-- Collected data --
----------

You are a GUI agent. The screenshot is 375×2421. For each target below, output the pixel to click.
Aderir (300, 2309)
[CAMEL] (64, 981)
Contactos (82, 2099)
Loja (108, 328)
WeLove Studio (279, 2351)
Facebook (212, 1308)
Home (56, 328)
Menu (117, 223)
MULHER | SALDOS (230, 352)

----------

-- REQUIRED WORK --
What are the lines from the one with "Loja (108, 328)" through the last line of the records above? Quote them exactly and add nothing.

-- EXERCISE RESULT --
Loja (108, 328)
WeLove Studio (279, 2351)
Facebook (212, 1308)
Home (56, 328)
Menu (117, 223)
MULHER | SALDOS (230, 352)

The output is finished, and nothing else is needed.